Posted by: David Lungren David_Lungren@epw.senate.gov

American Farm Bureau Warns of Costs Of Cap-and-Trade on Ag Community

EPW HEARING HIGHLIGHTS

 WATCH: Inhofe - Stallman Exchange 

With the Kerry-Boxer legislative saga having run its course,  EPW Policy Beat is launching a new project called "Hearing Highlights," in which we mine the recent cap-and-trade hearing record for-to borrow a phrase from the past-all "the best that was thought and said."   For three days at the end of October, the EPW Committee heard from witnesses representing various constituencies that would endure serious economic harm if cap-and-trade were enacted.  Of course, the committee also heard from witnesses that stand to gain-millions in fact-under a cap-and-trade regime.  So the hearings accomplished at least one thing: they presented a stark portrayal of who the winners and losers would be.  Our focus here is on the "losers"-in other words: consumers, ratepayers, farmers, ranchers, small businesses, manufacturing workers, the Heartland, and coal, to name a few. 

Today, we highlight excerpts from testimony by Bob Stallman, president of the American Farm Bureau Federation.  As Stallman meticulously recounted, cap-and-trade of the Waxman-Markey, Kerry-Boxer variety would mean certain disaster for America's farmers.  One effect of such legislation would be higher fuel and fertilizer costs.  This point was captured in the following exchange between Stallman and Sen. Inhofe:  (Click Here to Watch) 

INHOFE: And I think that's very significant to bring up, because there's somehow -- and we noticed this yesterday and the day before in these hearings -- there's the assumption that if you are exempt, you don't have any problems.

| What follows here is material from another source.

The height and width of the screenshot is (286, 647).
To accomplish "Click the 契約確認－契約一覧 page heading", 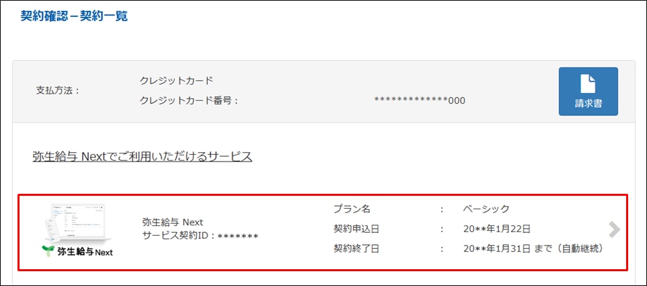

But what about the -- the cost of gasoline, the cost of diesel, the cost of fertilizer? How much has fertilizer gone up in the last five years, roughly?

STALLMAN: Oh, I couldn't give you the percent. But based on my farm, I know I write a lot bigger checks than I used to.

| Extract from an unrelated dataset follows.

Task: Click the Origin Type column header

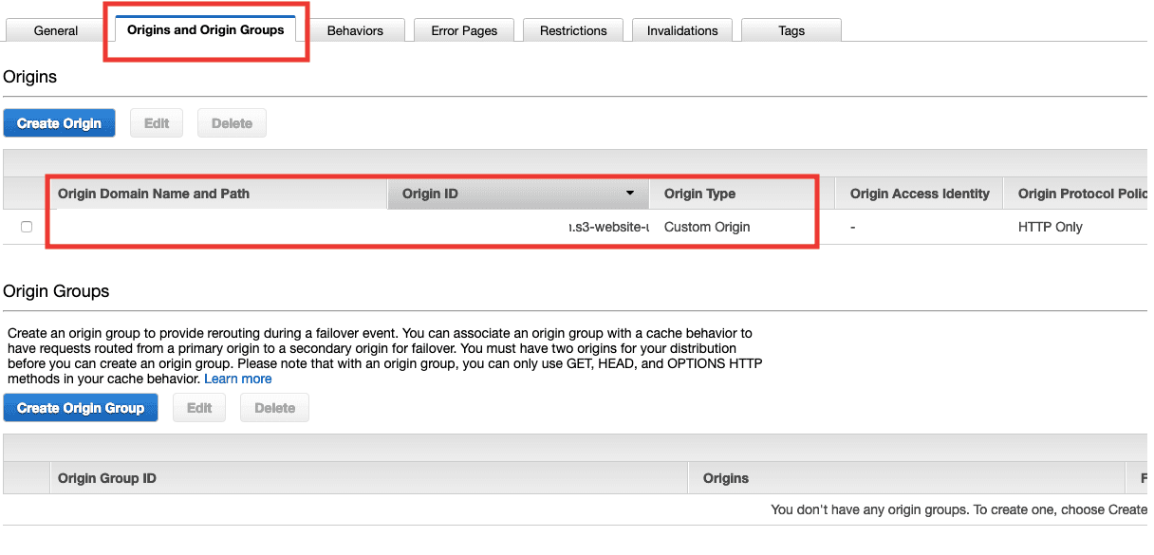Action: [x=699, y=194]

INHOFE: Yes, and of course, the main ingredient there is natural gas. You're going to have -- this is going to cause that to go up. The chemicals -- the cost of everything, doing business, is going to go dramatically up.

So even if you were exempt, those costs would continue. And you -- you would like to be able to say that all those could be passed on. Some will be passed on, so the general public, my wife, going to the grocery store, my 20 kids and grand kids that are eating meals, are going to be paying more. But the farmers also are going to be paying more and getting less out.

STALLMAN: Absolutely -- 20 percent of our input costs in agriculture, on average, are energy related.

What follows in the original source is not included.